Inclusive Education and Legislation

A look at federal legislation on public schools system for inclusive education.

This is a paper discussing the impact on Federal Legislation on current status of inclusion into the public school systems. It addresses the precedences this legislation could set and what the effects on general education across America will be. The legislation requires schools to assure that students make continuous and substantial academic improvement and that students reach a proficient level within twelve years.
“On December 18, 2001 Senate approved the landmark educational reform legislation, the legislation included a $26.5 billion education reform measure that demands new accountability for low-performing school. The legislation also provides assistance to the most needy schools and students of the nation.
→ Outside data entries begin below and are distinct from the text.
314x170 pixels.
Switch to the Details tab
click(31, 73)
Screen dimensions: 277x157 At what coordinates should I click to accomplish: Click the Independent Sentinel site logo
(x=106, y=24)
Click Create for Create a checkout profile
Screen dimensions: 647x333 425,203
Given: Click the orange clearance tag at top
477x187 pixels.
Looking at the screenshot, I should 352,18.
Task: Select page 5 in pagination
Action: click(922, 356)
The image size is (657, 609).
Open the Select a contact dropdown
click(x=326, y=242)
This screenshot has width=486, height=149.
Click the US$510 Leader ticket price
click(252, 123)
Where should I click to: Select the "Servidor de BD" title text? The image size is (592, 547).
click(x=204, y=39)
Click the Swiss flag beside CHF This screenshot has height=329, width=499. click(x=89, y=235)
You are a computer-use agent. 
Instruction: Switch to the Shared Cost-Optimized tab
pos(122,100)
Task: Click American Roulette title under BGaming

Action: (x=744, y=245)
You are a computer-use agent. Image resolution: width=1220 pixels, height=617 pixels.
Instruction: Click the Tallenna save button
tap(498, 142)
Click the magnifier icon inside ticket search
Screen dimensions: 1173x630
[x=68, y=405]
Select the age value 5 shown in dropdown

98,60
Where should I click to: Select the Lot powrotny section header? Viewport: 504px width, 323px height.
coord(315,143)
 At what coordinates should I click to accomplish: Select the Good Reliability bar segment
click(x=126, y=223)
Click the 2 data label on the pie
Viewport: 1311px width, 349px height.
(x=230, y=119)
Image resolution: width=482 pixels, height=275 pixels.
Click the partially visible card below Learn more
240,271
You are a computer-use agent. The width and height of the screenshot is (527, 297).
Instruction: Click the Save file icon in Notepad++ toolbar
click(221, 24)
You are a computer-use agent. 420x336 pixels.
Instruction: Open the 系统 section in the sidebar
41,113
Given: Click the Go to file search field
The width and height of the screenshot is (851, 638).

The legislation is the most sweeping federal school bill since President Lyndon Johnson signed the Elementary and Secondary Education Act in 1965. The new legislation creates new testing and accountability systems and also adds new literacy, after-school and teacher quality initiatives. The bill also features several provisions authored by Senator Feinstein including the better direction if the title I funds to reflect the real number of poor students, the formation of a new ‘master’ teaching program, creating smaller schools environments and enhancements to the 1994 Fun-Free Schools Act. The House overwhelmingly approved the measures last week and president Bush signed the bill. Senator Feinstein stated on the legislation: “The bipartisan education pill puts in place some strong and unprecedented reforms to make our schools more accountable and help students learn more. For the general public the legislation helps assure our schools get real results and that we know what those results are [Charter Friends 2002].”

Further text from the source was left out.